*** Source data Section Begins ***
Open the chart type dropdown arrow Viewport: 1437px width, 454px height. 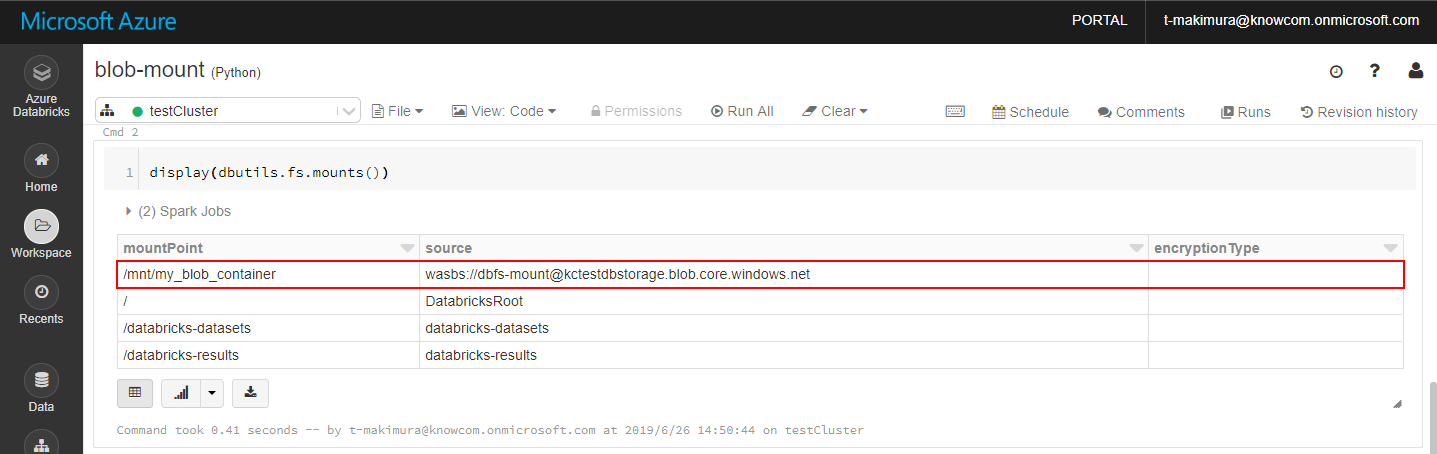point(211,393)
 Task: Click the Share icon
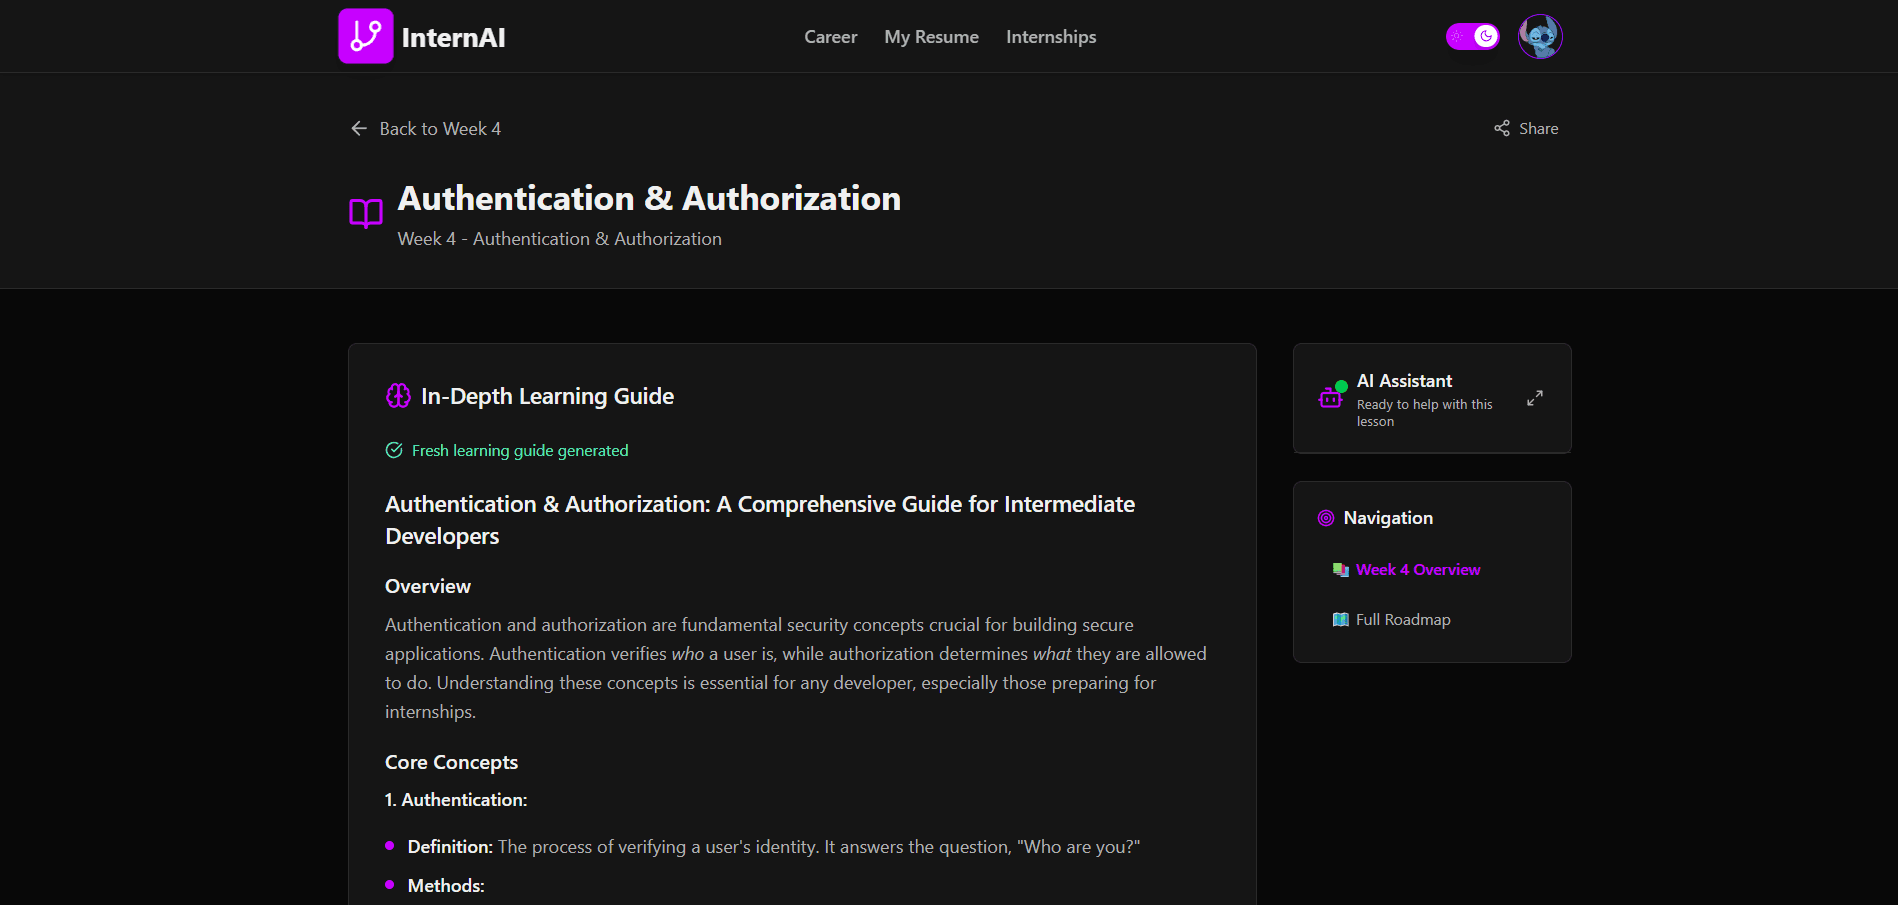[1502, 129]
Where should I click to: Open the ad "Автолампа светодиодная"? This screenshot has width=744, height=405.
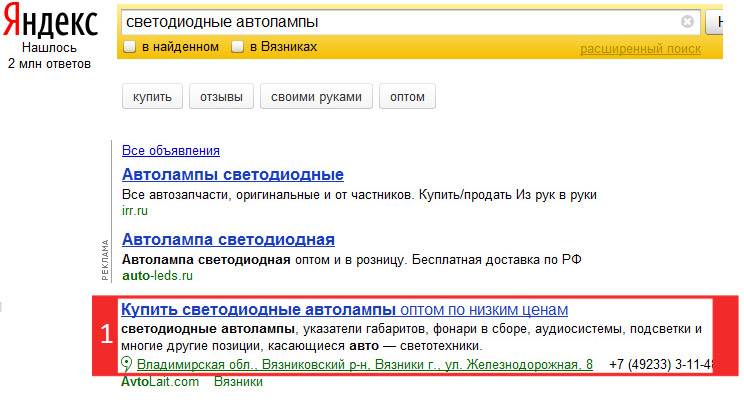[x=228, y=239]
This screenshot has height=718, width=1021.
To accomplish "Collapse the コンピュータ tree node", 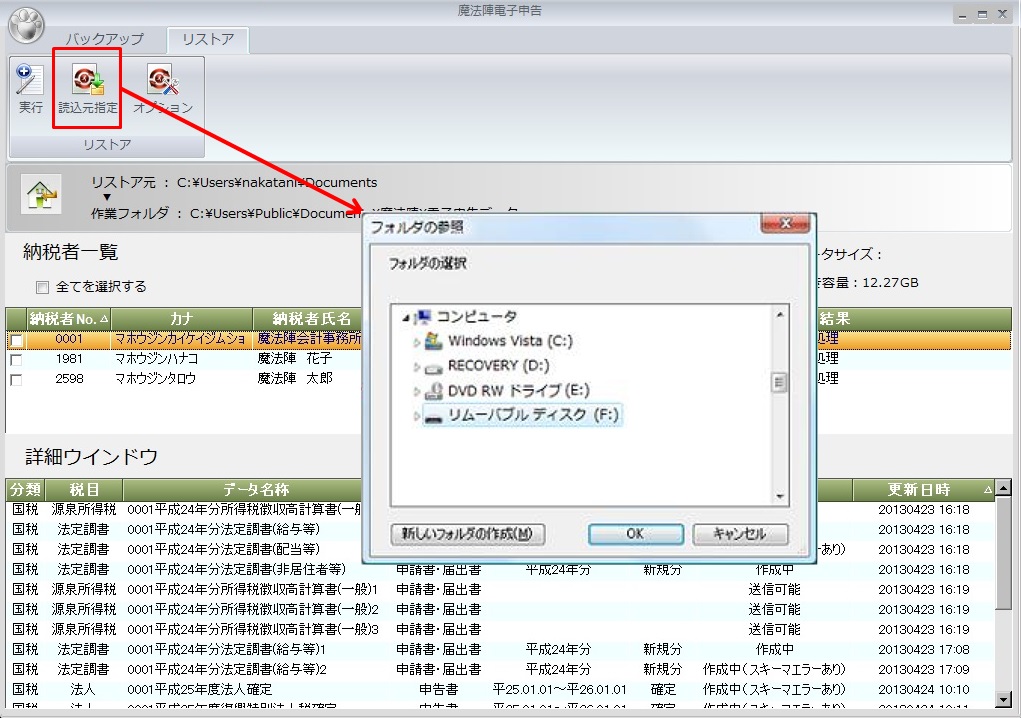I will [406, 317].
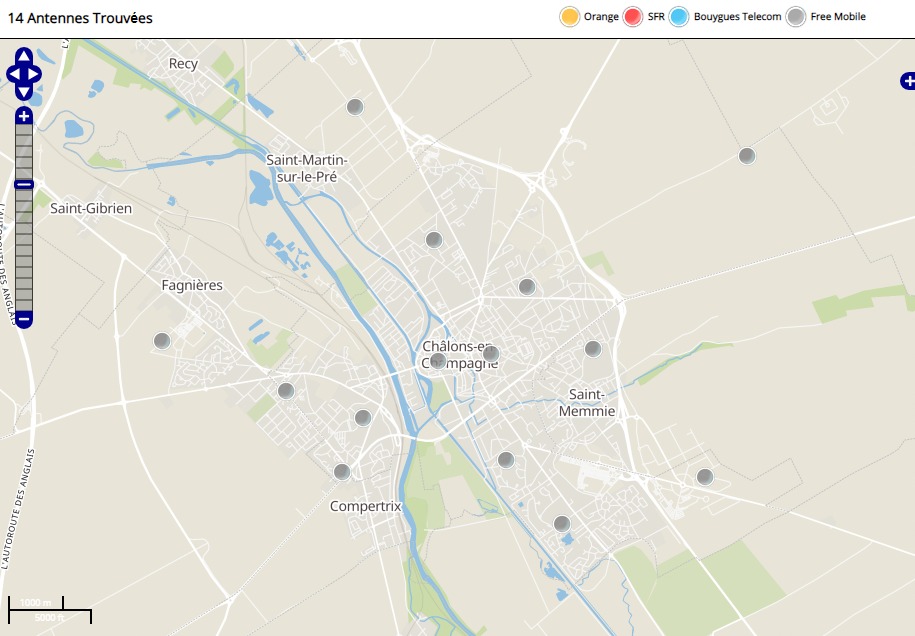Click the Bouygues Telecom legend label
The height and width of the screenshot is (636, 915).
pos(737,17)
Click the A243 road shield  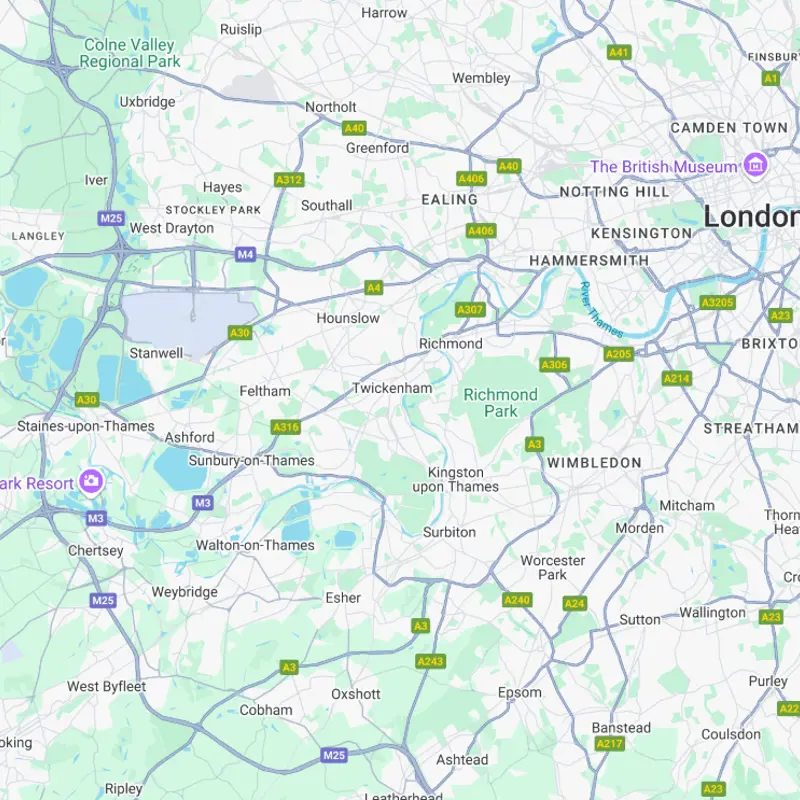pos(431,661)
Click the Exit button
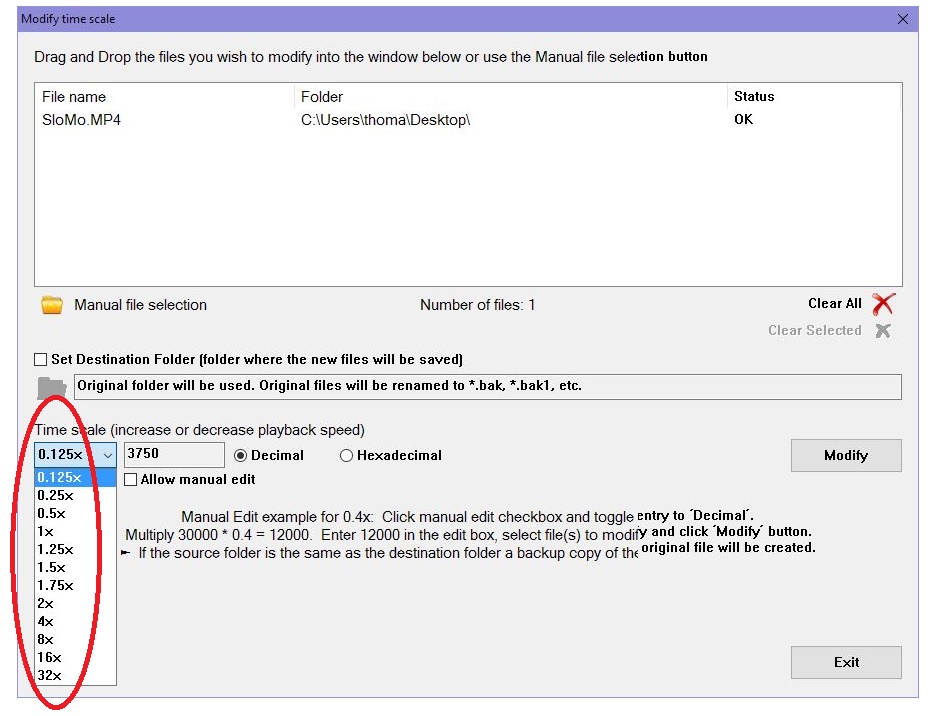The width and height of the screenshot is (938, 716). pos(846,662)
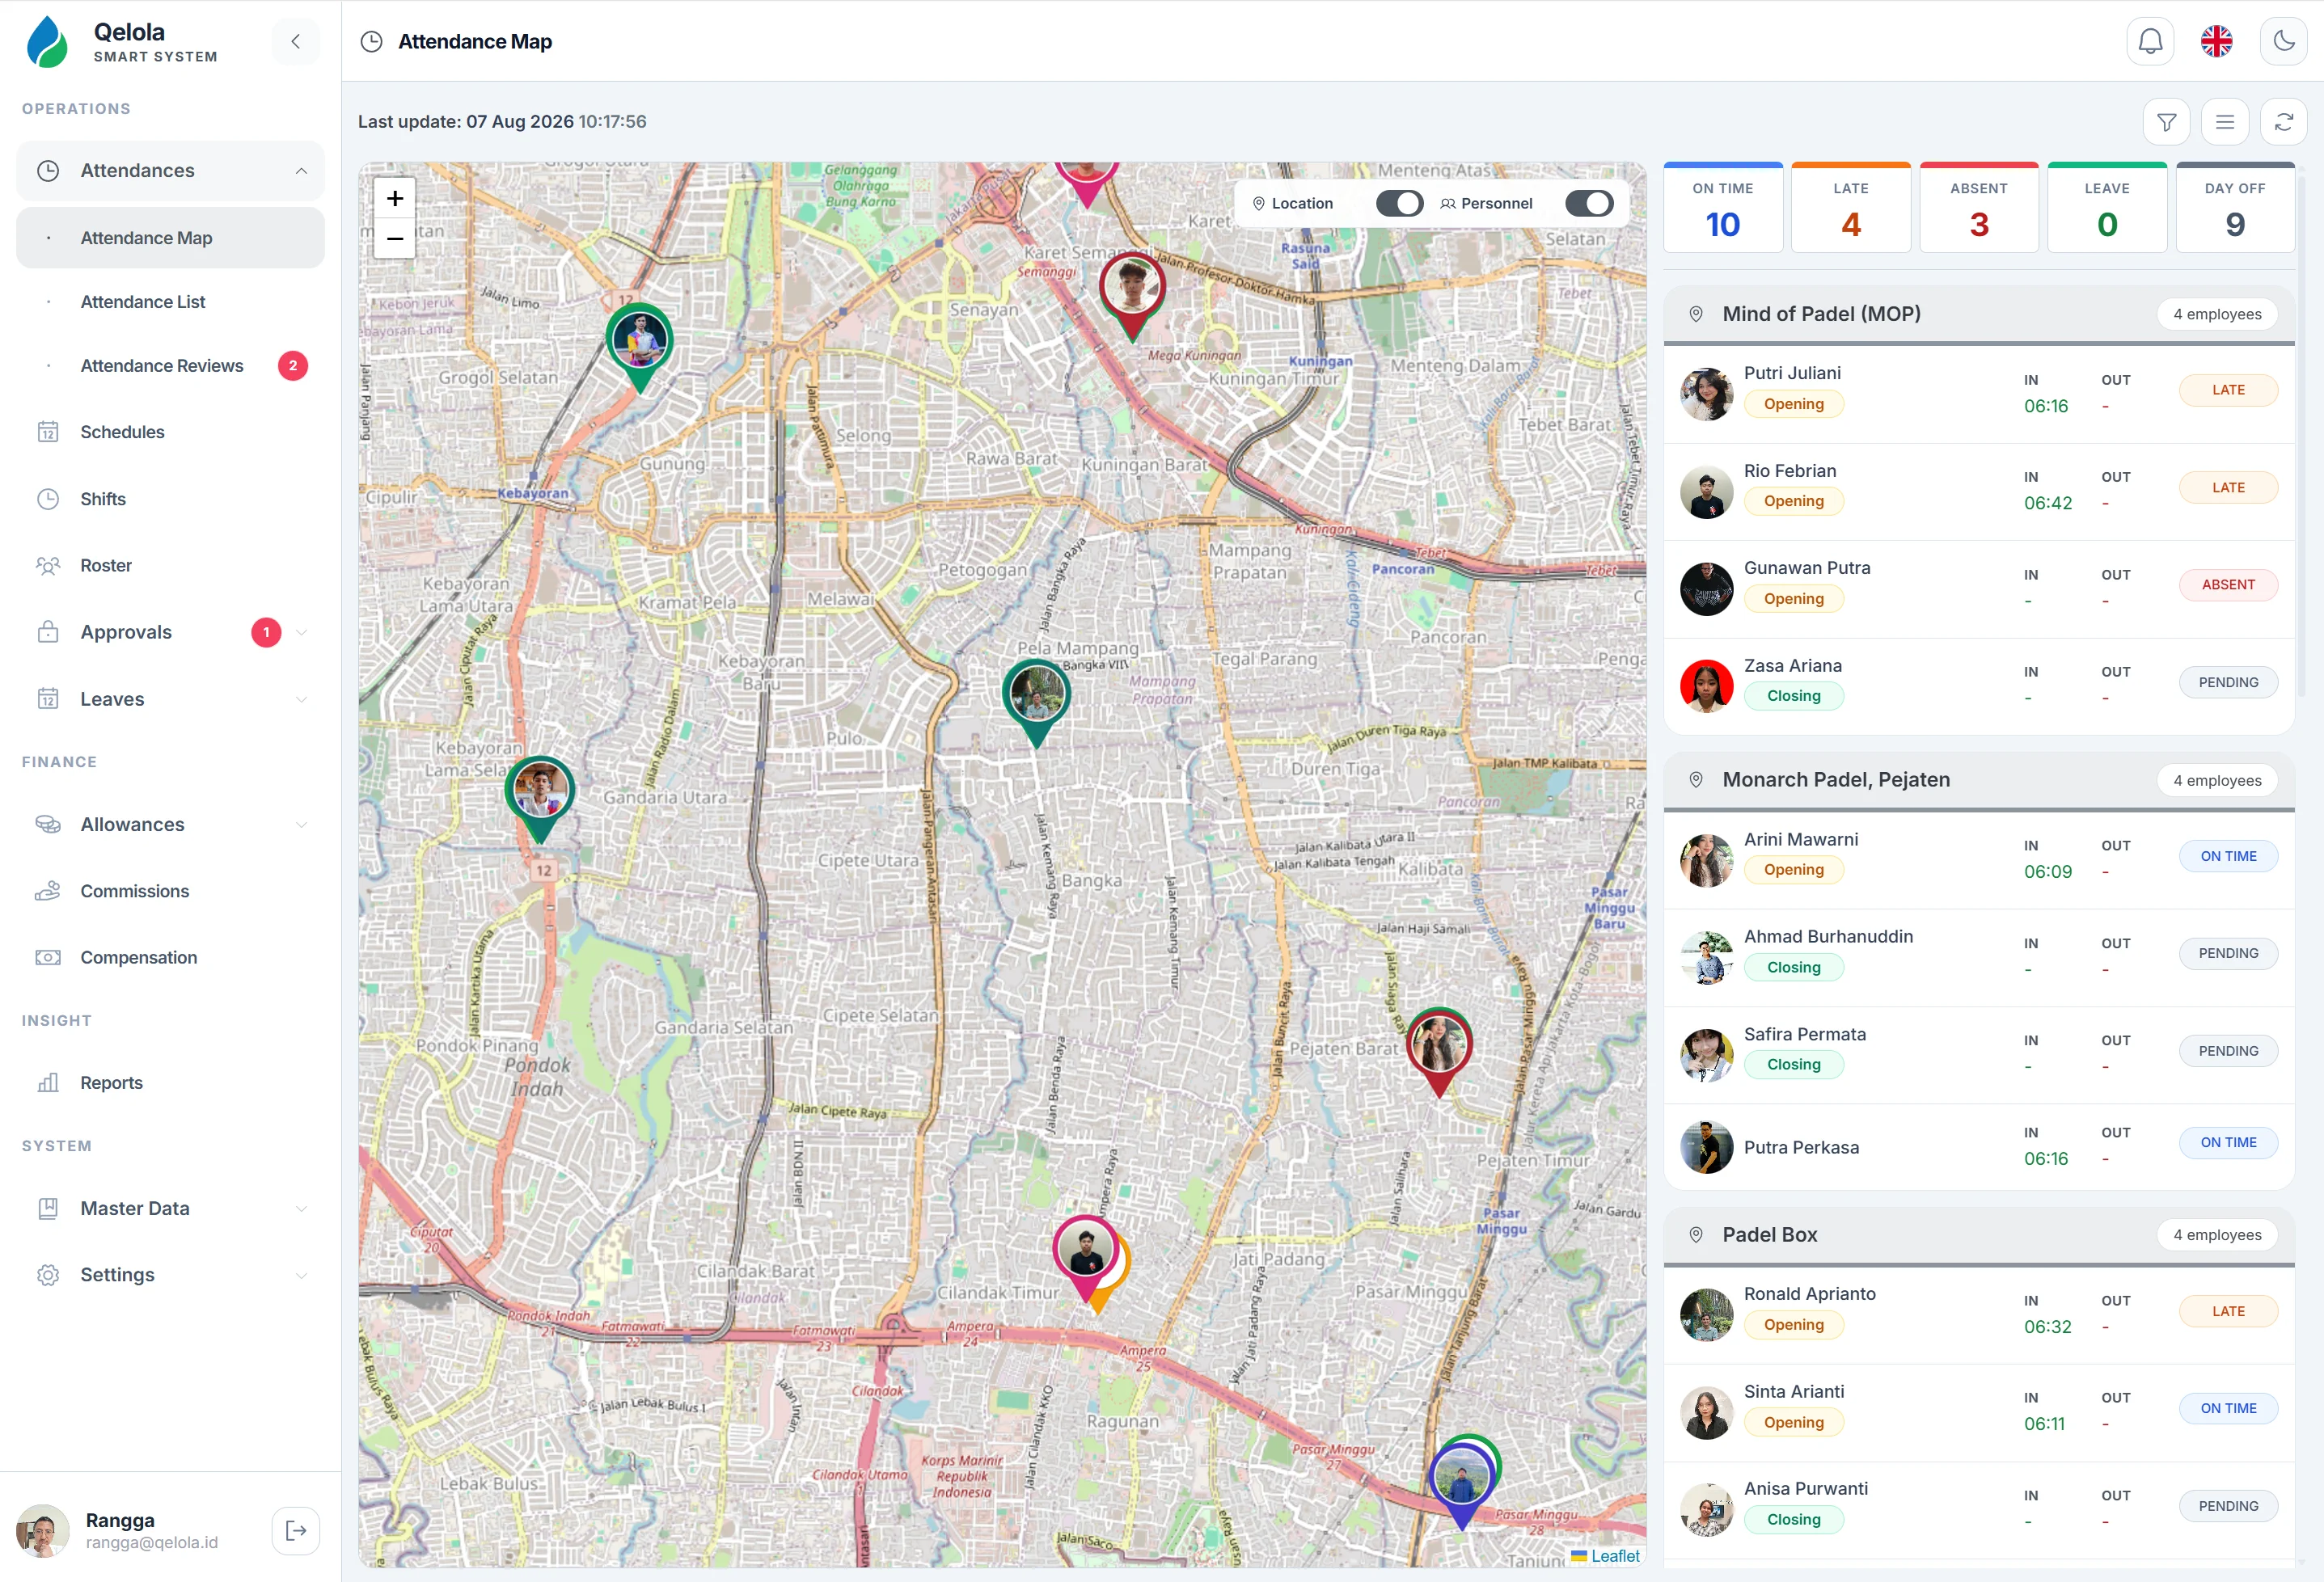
*** Source data Section Ends ***
### Problem requirements
Copy word for word the span of the records above that begins at the line with "Task: Click the Share icon" and ends at the line with "This screenshot has height=718, width=1021.", including those two lines but not the pictures.

### Answer to the exercise
 Task: Click the Share icon
[1502, 129]
Where should I click to: Open the ad "Автолампа светодиодная"? This screenshot has width=744, height=405.
[x=228, y=239]
This screenshot has height=718, width=1021.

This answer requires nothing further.